» **THE EXERCISE**:
Reproduce word for word the records from the line that contains "Open the Screenset 01 dropdown" through the end of the records. Leave out the pictures.

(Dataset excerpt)

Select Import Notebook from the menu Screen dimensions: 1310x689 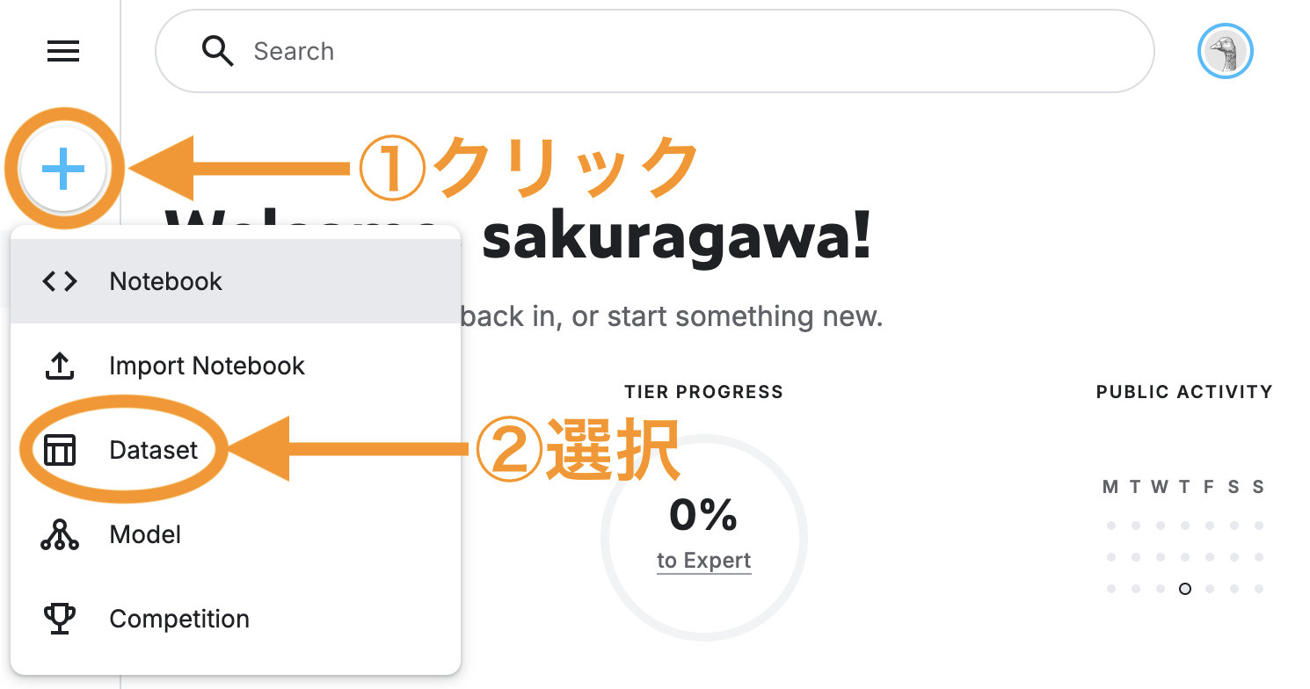(x=207, y=366)
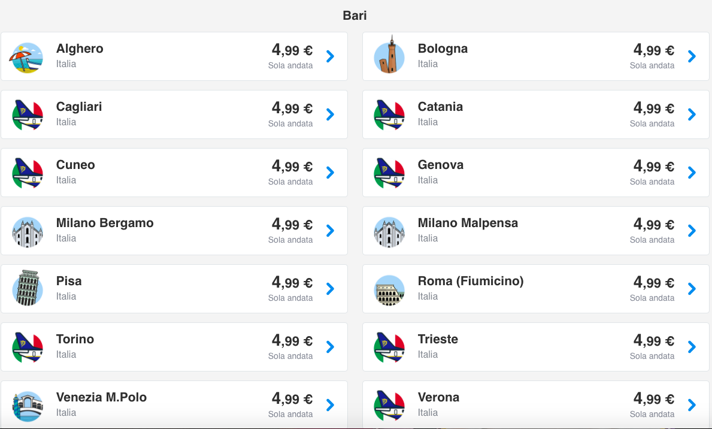Screen dimensions: 712x429
Task: Click the Trieste airplane tail icon
Action: tap(389, 348)
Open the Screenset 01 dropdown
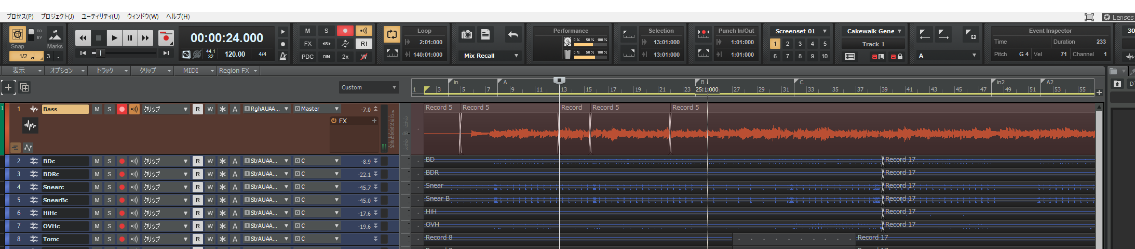Viewport: 1135px width, 249px height. 825,31
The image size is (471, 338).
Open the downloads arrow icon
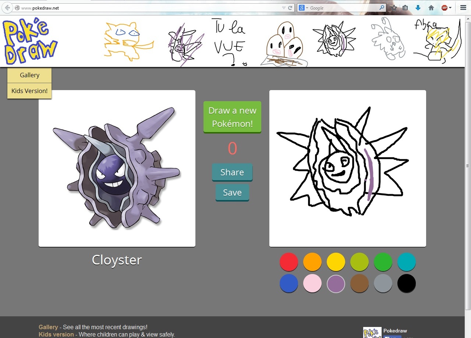[418, 8]
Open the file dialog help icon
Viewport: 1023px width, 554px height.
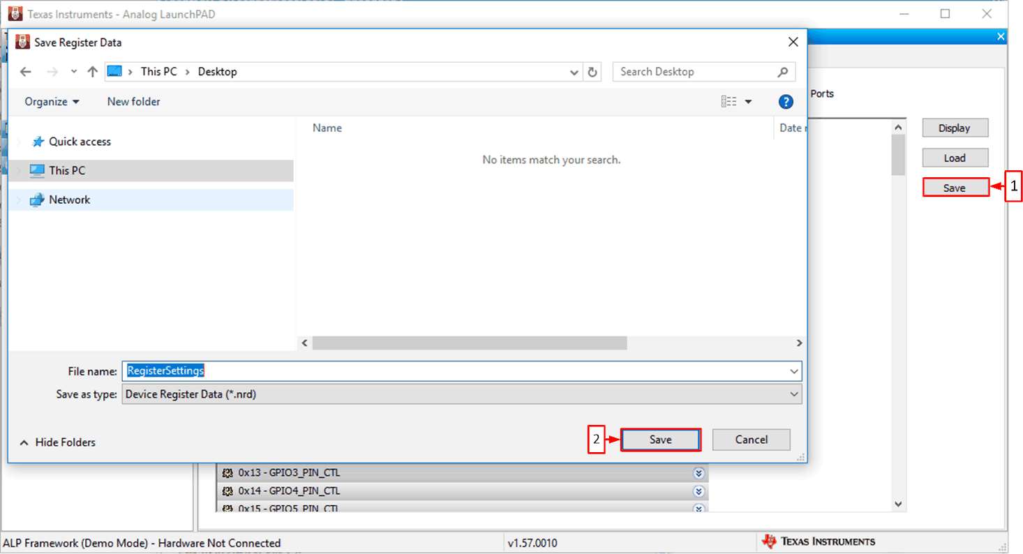(786, 102)
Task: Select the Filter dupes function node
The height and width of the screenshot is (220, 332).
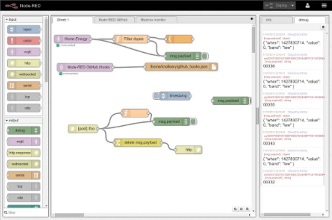Action: 131,39
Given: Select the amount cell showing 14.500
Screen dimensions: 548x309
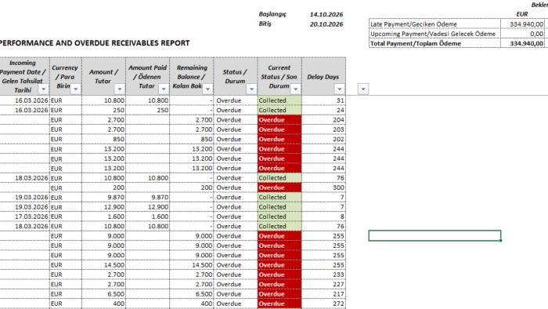Looking at the screenshot, I should pos(104,265).
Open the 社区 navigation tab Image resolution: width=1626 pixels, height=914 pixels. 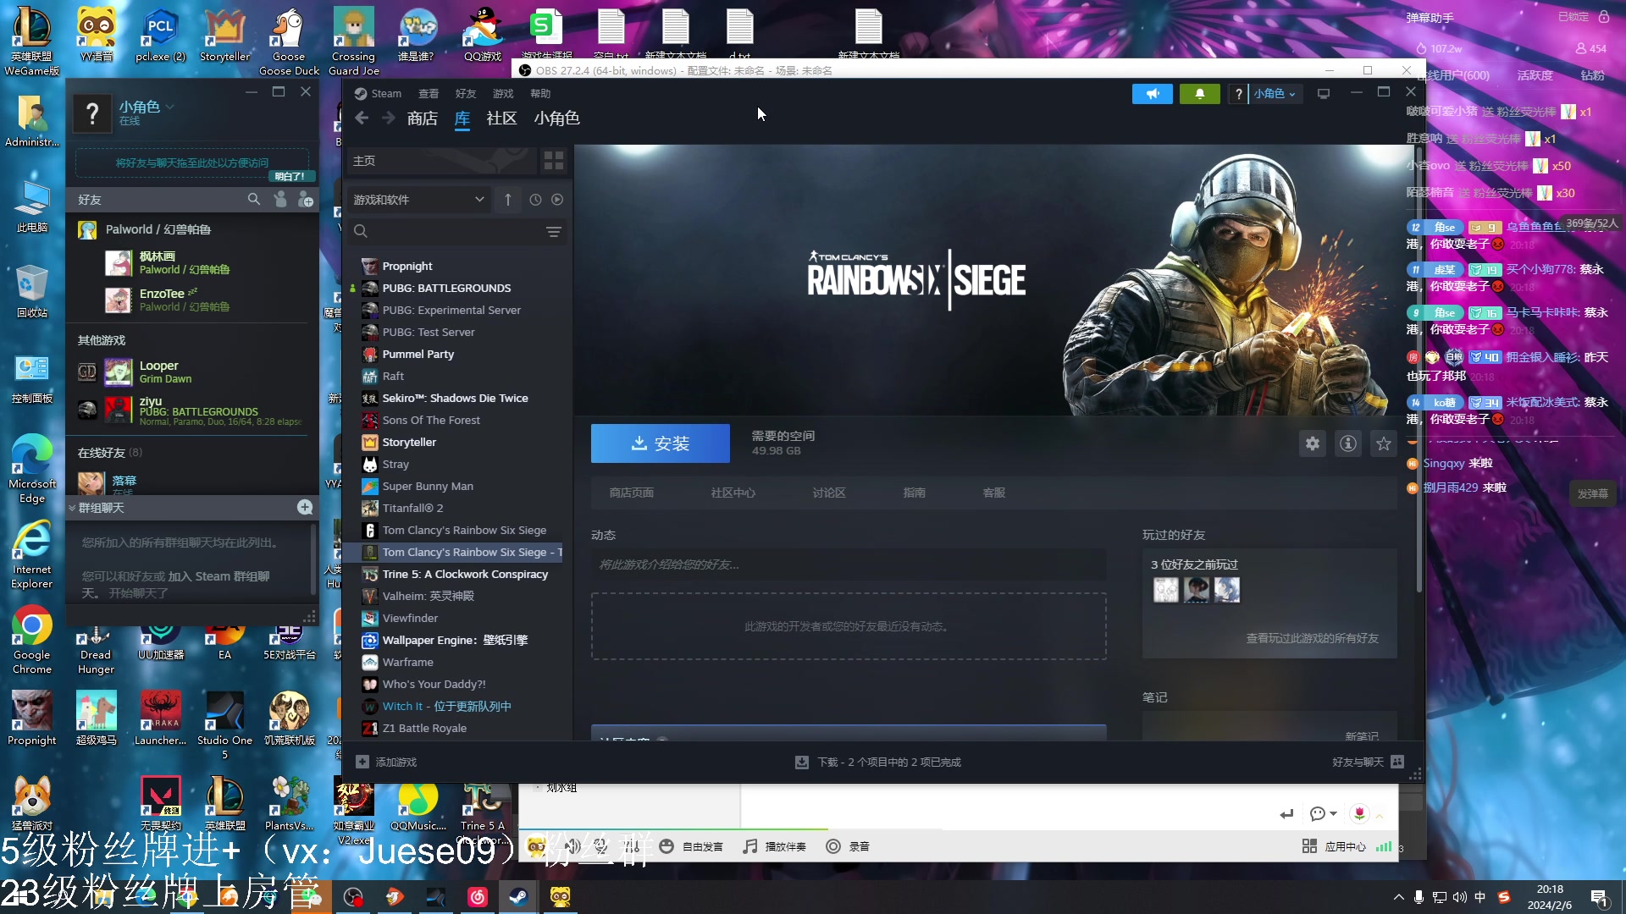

» **OUTPUT BELOW**:
Open the Screenset 01 dropdown
Viewport: 1135px width, 249px height. 825,31
The image size is (471, 338).
Open the downloads arrow icon
[418, 8]
Open the file dialog help icon
Viewport: 1023px width, 554px height.
(786, 102)
Task: Select the Filter dupes function node
The height and width of the screenshot is (220, 332).
Action: 131,39
Given: Select the amount cell showing 14.500
Screen dimensions: 548x309
Looking at the screenshot, I should pos(104,265).
Open the 社区 navigation tab Image resolution: width=1626 pixels, height=914 pixels. 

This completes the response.